• **Directions for this task**:
In the data below, find the line containing "Task: Toggle the sidebar with hamburger icon"; transcribe it and each line after it exactly, through the last, skipping pictures.
========================================
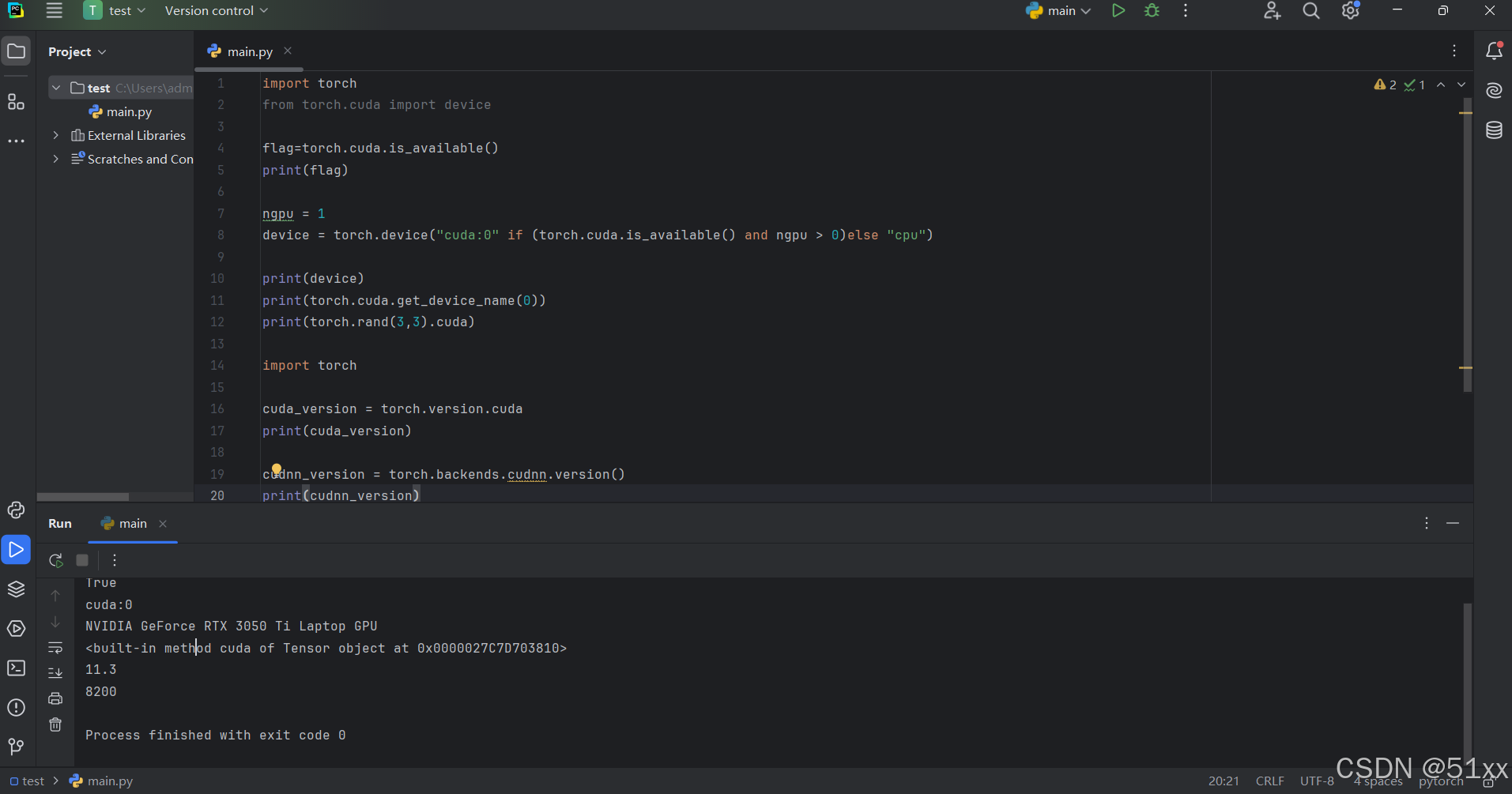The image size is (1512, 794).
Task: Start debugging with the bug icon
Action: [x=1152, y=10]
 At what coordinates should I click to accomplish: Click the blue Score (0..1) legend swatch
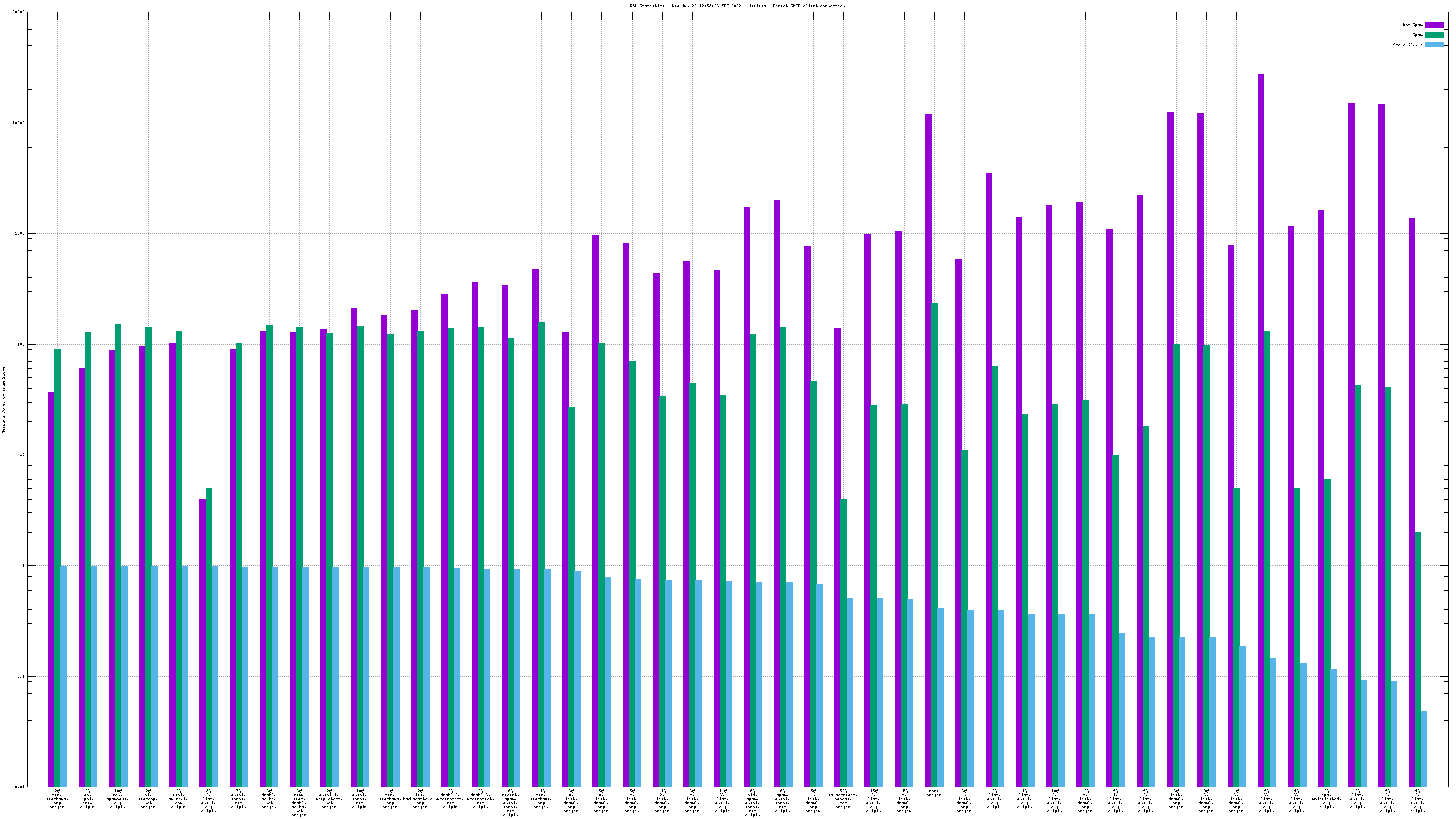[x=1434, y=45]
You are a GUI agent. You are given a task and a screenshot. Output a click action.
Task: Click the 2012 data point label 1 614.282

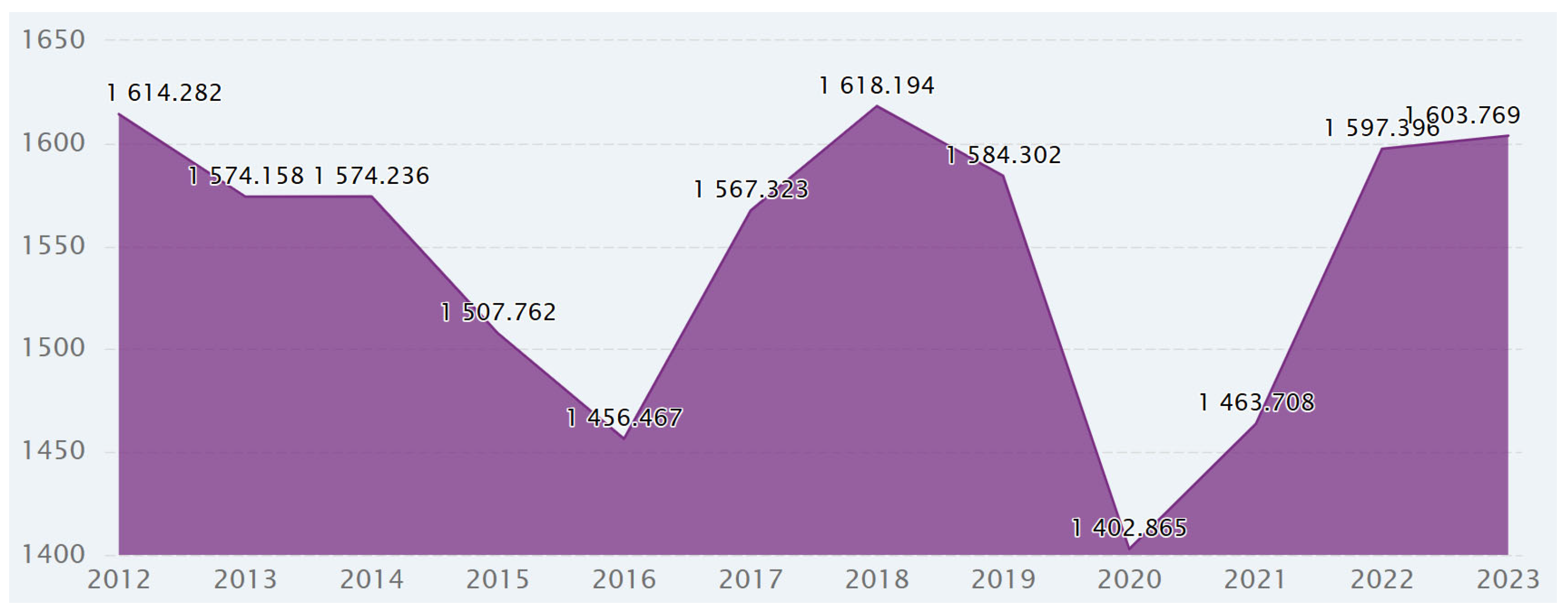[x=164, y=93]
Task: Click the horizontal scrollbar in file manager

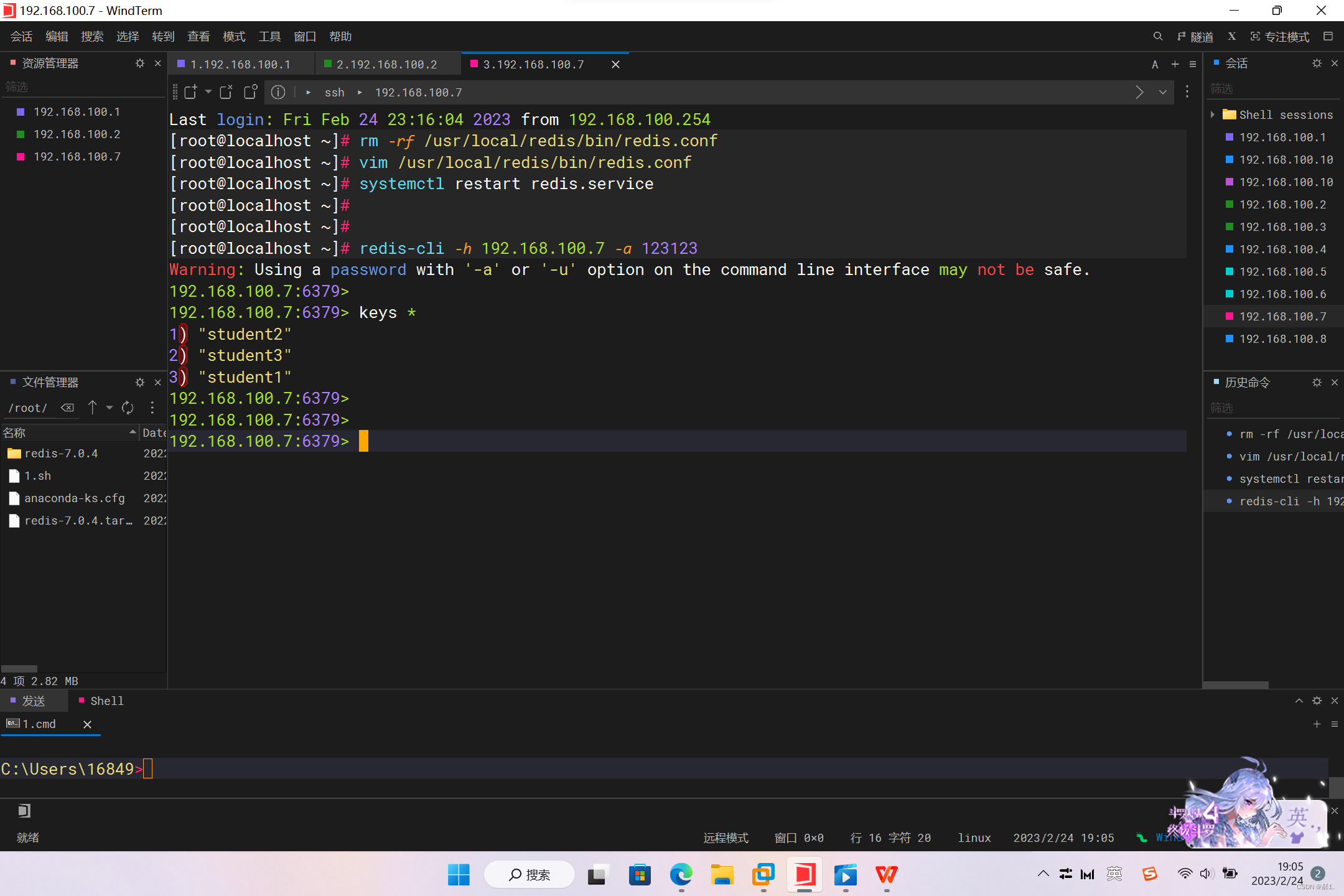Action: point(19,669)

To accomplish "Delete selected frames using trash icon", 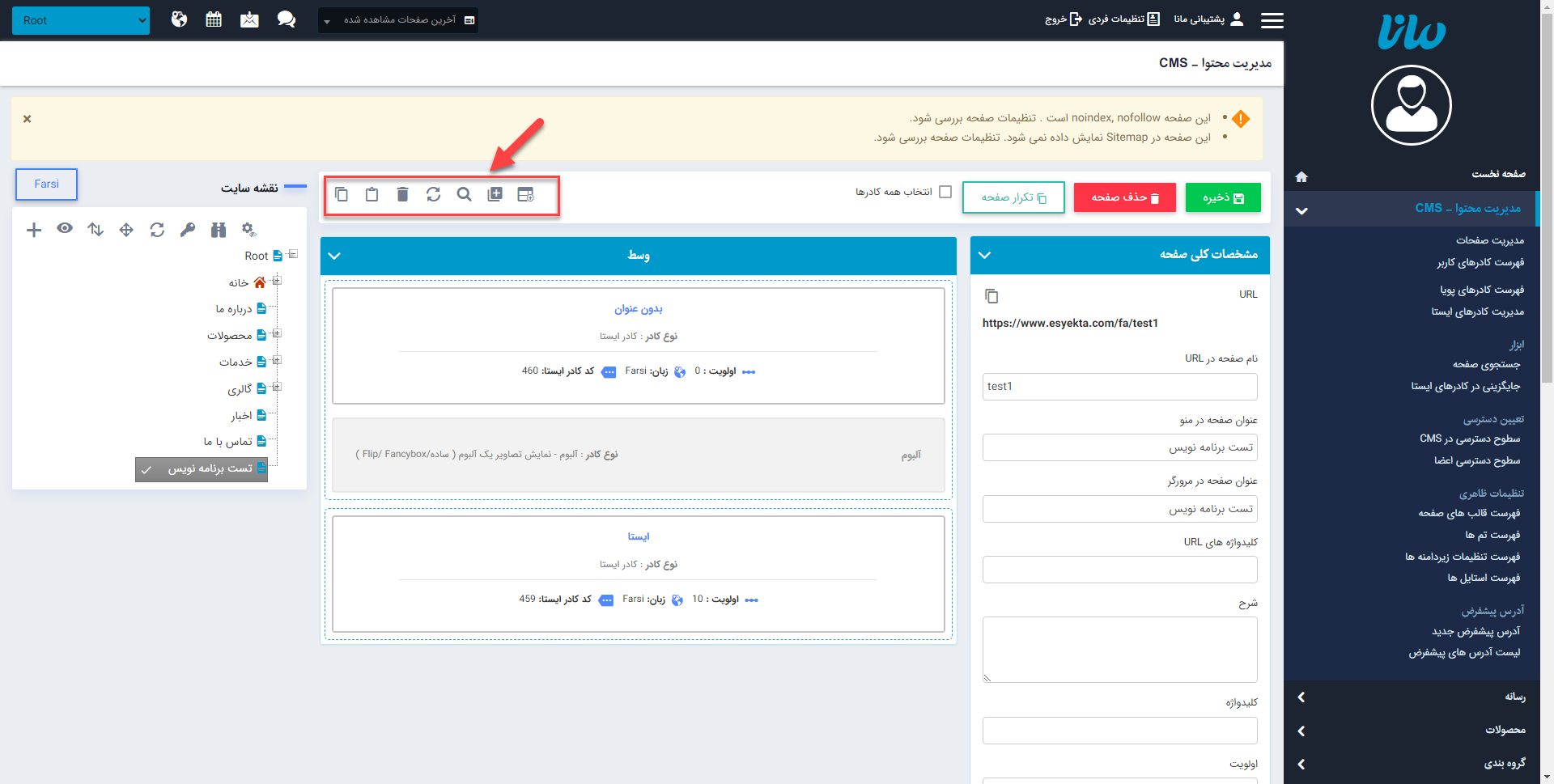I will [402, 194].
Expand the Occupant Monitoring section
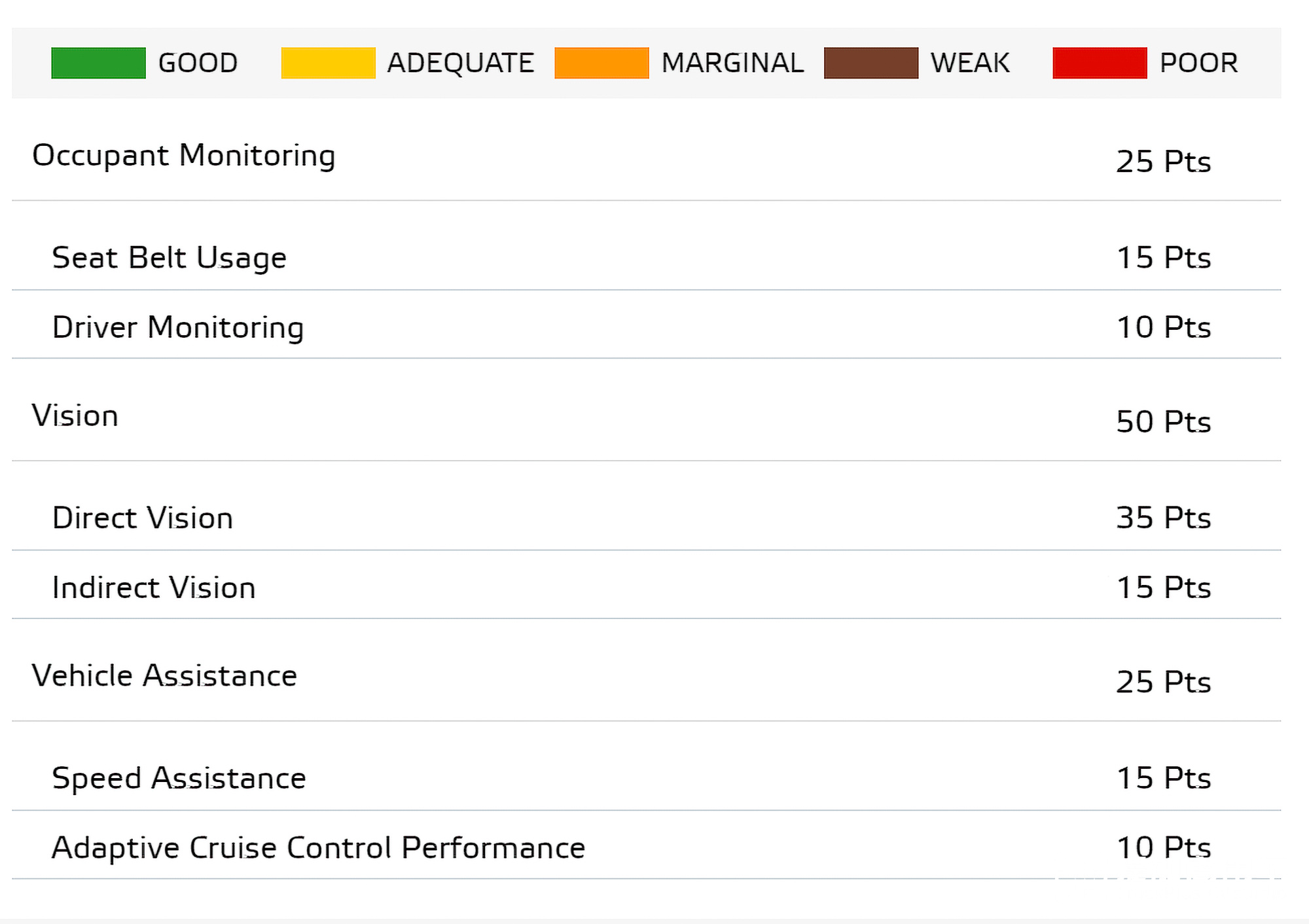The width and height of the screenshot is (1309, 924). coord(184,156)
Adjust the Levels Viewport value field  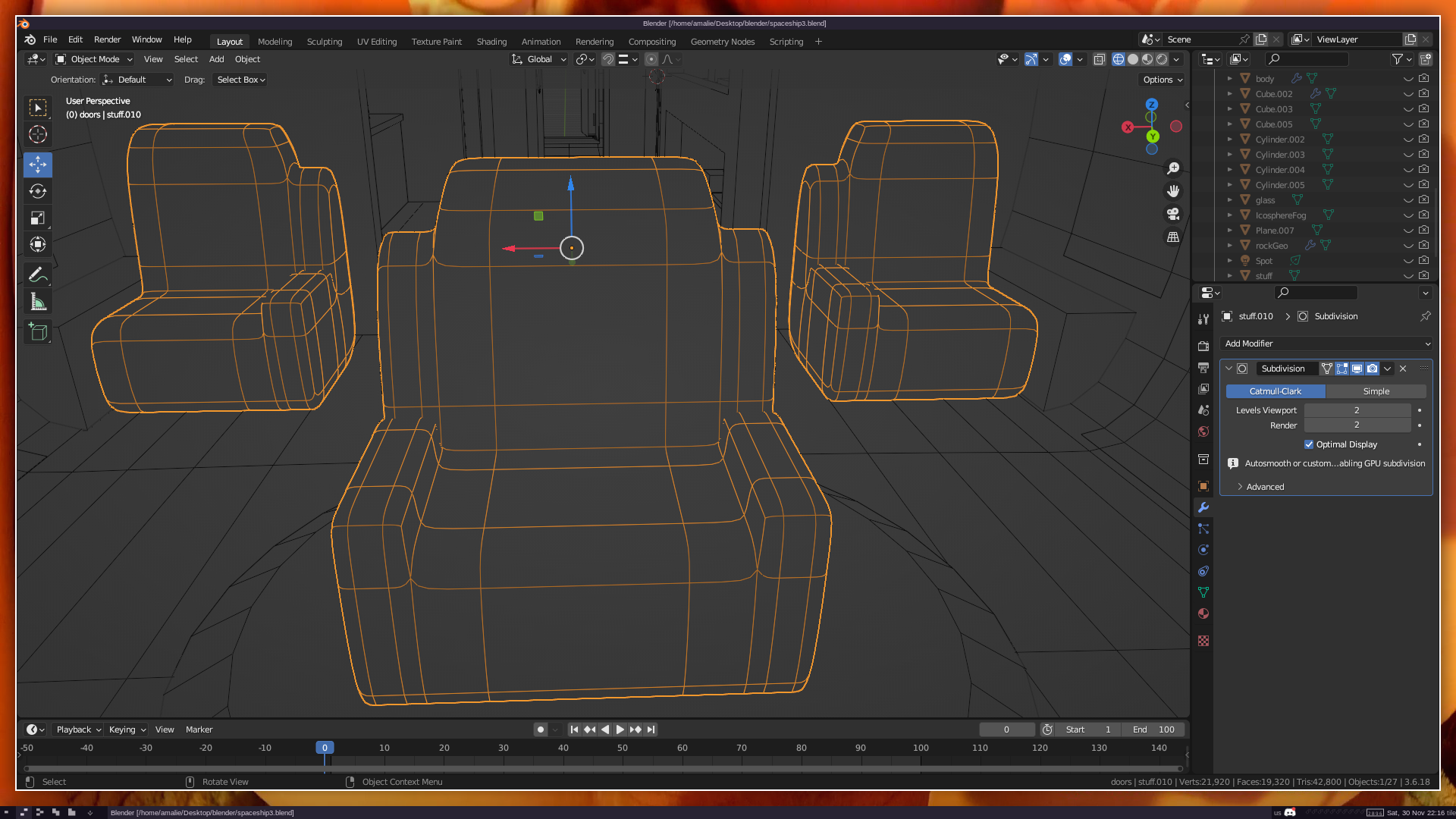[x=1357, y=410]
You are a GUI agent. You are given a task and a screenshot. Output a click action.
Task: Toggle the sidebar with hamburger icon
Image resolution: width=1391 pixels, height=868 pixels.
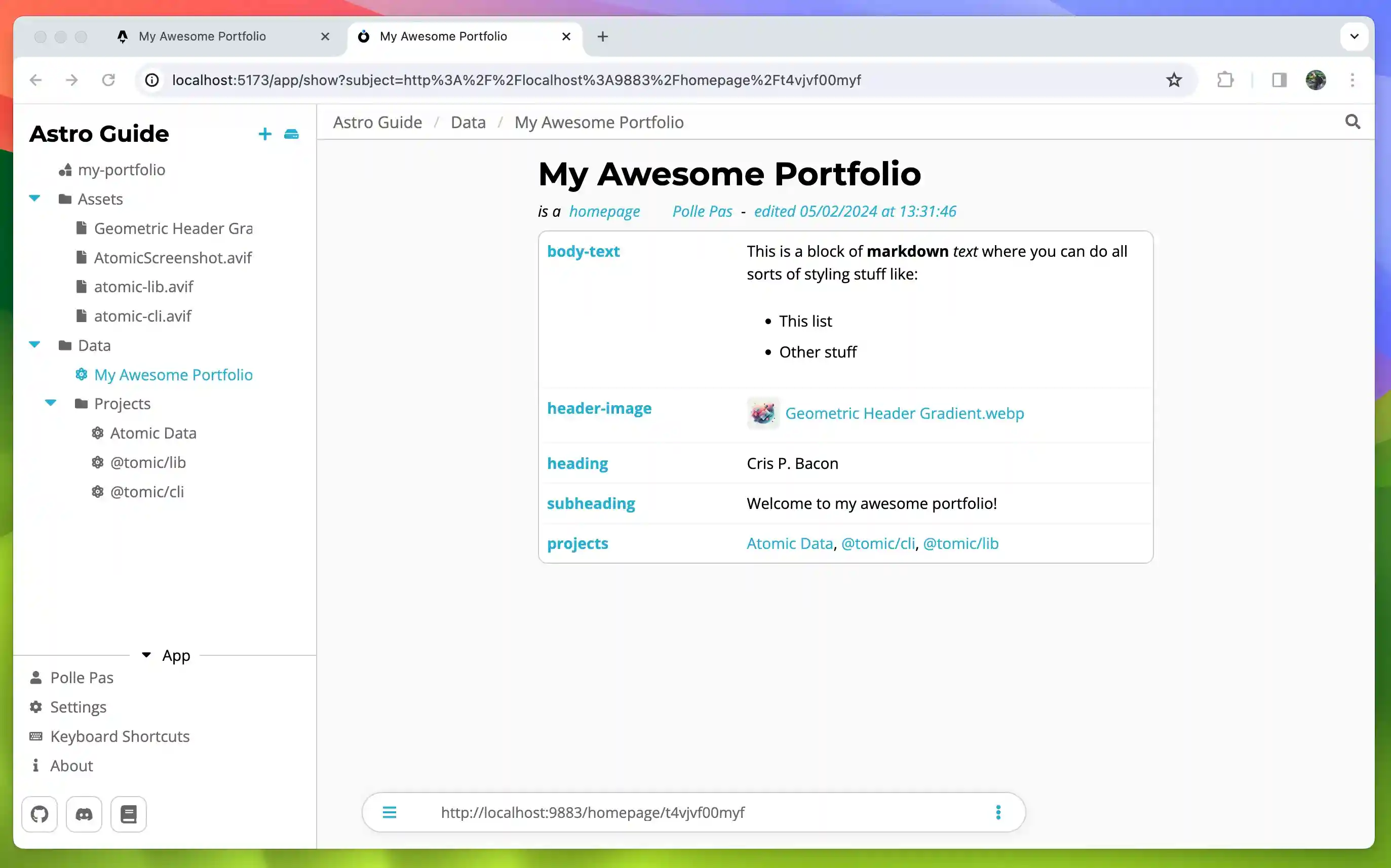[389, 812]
========================================
• **Solution to this exercise**:
Task: Toggle the sidebar with hamburger icon
Image resolution: width=1391 pixels, height=868 pixels.
[389, 812]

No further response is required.